With hybrid cloud, Loveland says, clients are being clearer about the security requirements up front and are forcing cloud service providers to be more prepared to have solid answers on topics ranging from defining and ensuring multi-tenant boundaries, PCI and FISMA compliance, and auditing capabilities.
Industry guidelines can help
The Cloud Security Alliance in 2011 established the CSA Security, Trust & Assurance Registry, a free, publicly accessible registry that documents the security controls provided by various cloud service providers. The registry, which vendors supply the information for about their own products, is designed to help users assess the security of cloud providers they currently use or are considering contracting with in the future.
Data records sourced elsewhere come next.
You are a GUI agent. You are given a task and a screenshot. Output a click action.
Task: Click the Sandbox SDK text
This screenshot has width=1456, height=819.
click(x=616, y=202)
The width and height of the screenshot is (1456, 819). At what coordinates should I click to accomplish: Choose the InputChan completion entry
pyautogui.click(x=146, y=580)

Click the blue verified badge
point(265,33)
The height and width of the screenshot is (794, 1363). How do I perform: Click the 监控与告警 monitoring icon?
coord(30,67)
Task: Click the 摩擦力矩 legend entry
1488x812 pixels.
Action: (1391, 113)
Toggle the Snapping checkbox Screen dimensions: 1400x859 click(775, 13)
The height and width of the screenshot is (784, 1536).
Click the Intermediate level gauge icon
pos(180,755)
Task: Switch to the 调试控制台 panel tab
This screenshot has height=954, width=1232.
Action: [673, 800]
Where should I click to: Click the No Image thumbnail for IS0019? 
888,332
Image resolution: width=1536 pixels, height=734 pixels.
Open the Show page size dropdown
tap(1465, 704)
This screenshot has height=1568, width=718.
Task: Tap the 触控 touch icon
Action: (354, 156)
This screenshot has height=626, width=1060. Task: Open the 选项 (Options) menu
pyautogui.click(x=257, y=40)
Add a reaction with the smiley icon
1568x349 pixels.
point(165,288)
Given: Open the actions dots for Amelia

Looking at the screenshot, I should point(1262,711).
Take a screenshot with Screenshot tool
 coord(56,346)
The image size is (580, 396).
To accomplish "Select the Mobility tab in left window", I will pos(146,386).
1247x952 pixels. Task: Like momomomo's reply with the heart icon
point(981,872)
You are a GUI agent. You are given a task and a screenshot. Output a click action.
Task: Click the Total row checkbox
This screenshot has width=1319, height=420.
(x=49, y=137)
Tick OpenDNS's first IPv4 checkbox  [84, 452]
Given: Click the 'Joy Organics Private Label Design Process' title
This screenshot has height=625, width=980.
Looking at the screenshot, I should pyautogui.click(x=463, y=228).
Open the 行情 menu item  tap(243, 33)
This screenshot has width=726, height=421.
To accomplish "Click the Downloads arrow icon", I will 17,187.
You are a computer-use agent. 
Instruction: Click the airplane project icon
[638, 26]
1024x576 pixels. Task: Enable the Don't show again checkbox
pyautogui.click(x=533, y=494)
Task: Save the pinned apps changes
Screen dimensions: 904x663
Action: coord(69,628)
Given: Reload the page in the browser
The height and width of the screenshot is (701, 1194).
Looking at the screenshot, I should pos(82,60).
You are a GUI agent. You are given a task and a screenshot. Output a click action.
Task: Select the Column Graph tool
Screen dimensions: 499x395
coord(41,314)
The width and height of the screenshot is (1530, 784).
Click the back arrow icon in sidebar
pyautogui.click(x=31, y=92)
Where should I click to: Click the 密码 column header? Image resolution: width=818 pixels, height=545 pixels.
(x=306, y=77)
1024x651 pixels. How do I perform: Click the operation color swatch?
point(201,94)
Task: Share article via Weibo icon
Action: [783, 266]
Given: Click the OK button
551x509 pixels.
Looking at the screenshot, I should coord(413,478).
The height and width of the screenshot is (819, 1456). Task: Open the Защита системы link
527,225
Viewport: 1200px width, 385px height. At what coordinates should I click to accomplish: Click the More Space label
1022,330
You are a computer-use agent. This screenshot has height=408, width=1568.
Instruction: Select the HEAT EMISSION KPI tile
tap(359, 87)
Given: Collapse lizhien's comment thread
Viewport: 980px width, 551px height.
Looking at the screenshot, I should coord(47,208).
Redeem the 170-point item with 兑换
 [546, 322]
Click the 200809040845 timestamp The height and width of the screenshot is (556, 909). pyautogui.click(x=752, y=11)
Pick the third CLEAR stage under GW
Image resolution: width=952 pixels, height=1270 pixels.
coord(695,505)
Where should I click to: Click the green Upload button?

To date, the registry contains information about 20 providers.
The underlying problem, Loveland says, is that enterprises have to mature enough in their use of virtual technology and cloud services management to take advantage of the higher security offerings.
Jeff Spivey, international vice president of ISACA, an association of IS professionals dedicated to the audit, control, and security of information systems, and vice president of mobile security vendor RiskIQ, concurs. He sees all too often that enterprise IT assumes that once they hand off their operations to a cloud provider, that the latter then assumes sole responsibility for security.
"Not true, it's at that point that IT needs to become even more diligent about implementing sound security across their clouds," Spivey says.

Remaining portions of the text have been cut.